European explorers arrived in Kuuku Ya'u country as early as 1789, the first being Captain William Bligh after the mutiny on the Bounty Bligh and 18 loyal crew, victims of the mutiny on theBounty,sailed in an open boat across the Pacific Ocean. They landed on a small offshore island, which he named Restoration Island. He also named Pudding Pan Hill and The Paps on the mainland. This ragged band of men then sailed on to Timor to alert authorities and the Pandora was sent in search of the mutineers.

This was later followed by the disastrous Cape York land expedition, led by Edmund Kennedy, in 1848. On his attempt to travel overland from Rockingham Bay to Cape York, Edmund Kennedy left a small party of men in Weymouth Bay, just south of the Pascoe River mouth. Kennedy and four others pushed north, all but a young Aboriginal man, Jacky Jacky, perishing along the way. Of the men left in Weymouth Bay, only two survived.

Exploration of both land and sea resources then commenced with the establishment of beche-de-mer, pearl and sandalwood industries, as well as tin and gold mining in the mid-1900s.

Mining ceased during World War II and the area became a staging post for at least 50,000 American and Australian troops. In 1942, a large airbase was constructed as a launching pad for American aerial bombing raids in the Pacific and the road from the Lockhart River airstrip to Portland Roads jetty (now removed) was sealed.

When the American 90th Bomb Group, known as the Jolly Rogers, arrived at Iron Range, they found two airstrips, named Claudie and Gordon, unfinished and unsealed. They described it as the worst airfield they were ever posted at during the war.American Coast Artillery Regiments were deployed around the airstrips. W. Rollins, of the 197th Coast Artillery (AA) Regiment, described the conditions in his diary:

The strips were a disaster. Muddy and flooded most of the time. I witnessed planes land without landing gear down, motors that didn't run, sometimes in a foot of water.

They manned anti-aircraft gun positions in the area until mid-1943.

Japanese planes have been sighted near the jetty but never an air raid. We experience at least two alerts every day—it seems the Japanese keep watch over this area.

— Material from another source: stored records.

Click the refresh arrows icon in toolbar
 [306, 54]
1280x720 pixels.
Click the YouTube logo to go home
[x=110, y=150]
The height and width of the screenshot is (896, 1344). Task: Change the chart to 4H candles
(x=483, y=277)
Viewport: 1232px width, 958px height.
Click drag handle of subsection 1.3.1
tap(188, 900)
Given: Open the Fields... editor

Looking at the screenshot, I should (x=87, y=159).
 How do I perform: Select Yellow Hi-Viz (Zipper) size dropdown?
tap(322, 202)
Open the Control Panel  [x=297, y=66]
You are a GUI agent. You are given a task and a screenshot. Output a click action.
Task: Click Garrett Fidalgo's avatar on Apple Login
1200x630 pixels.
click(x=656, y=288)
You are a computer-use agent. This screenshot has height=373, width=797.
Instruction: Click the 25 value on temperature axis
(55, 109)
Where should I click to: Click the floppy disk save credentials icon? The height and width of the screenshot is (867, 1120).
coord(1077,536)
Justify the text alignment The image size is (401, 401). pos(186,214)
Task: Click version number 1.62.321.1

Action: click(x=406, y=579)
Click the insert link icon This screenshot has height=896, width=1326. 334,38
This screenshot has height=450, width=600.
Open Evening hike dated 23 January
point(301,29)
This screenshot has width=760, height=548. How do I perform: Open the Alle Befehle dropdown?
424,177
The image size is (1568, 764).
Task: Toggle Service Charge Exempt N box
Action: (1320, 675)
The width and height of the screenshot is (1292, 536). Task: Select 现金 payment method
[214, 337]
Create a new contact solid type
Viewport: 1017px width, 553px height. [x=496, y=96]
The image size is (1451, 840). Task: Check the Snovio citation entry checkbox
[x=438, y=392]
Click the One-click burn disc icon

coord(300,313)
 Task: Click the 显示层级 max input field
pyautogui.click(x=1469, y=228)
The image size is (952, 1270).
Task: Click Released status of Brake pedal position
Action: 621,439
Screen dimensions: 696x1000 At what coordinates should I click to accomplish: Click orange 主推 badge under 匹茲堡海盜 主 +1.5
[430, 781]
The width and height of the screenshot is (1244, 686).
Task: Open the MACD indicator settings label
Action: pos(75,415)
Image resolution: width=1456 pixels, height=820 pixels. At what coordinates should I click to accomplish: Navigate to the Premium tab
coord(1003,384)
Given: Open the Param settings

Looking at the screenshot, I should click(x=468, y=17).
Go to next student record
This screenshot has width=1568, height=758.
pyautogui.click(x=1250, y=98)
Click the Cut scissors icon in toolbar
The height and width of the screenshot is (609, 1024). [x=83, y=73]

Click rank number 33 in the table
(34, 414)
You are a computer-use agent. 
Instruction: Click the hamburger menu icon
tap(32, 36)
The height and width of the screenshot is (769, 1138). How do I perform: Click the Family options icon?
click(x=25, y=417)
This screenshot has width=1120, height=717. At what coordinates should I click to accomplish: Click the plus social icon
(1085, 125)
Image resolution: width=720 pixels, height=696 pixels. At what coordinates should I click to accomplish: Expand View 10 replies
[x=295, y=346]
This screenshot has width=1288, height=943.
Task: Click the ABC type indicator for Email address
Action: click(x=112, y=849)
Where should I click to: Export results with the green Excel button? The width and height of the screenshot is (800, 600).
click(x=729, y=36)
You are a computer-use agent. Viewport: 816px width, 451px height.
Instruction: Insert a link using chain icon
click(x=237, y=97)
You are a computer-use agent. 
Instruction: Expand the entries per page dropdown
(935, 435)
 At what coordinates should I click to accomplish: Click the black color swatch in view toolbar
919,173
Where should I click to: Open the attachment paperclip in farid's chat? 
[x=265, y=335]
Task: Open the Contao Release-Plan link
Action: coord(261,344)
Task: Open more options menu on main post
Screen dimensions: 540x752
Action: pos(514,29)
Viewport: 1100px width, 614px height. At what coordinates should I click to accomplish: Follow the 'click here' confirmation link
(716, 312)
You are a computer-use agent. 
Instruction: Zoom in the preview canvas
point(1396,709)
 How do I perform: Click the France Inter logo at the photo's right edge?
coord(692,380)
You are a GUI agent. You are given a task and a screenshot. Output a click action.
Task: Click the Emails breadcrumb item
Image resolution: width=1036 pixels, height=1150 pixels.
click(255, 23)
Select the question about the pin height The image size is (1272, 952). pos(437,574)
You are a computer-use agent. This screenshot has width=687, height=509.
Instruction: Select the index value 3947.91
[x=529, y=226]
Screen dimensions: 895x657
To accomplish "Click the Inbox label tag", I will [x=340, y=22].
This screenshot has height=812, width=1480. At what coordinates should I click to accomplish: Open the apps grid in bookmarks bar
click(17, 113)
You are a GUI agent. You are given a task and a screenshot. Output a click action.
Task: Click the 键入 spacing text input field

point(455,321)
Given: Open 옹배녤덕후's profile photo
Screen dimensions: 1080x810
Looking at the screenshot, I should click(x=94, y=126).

W. Rollins. Difficult conditions were made worse during the monsoonal rains and possibly contributed to some of the several military aircraft crashes in the area. One of the worst disasters took place on 16 November 1942, when B-24 Liberators of the 90th Bomb Group took off on their first bombing raid of Rabaul. Dust that was blown up during take-off obscured the dim airfield lights, causing the eleventh aircraft in line to veer off the runway and crash into three stationary aircraft, killing 11 men.

Today, small patches of bitumen and remains of old bridges, bunkers, gun emplacements, defensive pits, machinery parts, concrete footings and fuel drum dumps can still be seen in the area. These are slowly being obscured by rainforest. A memorial has been erected at the Iron Range Airport in recognition of the lives lost during the war.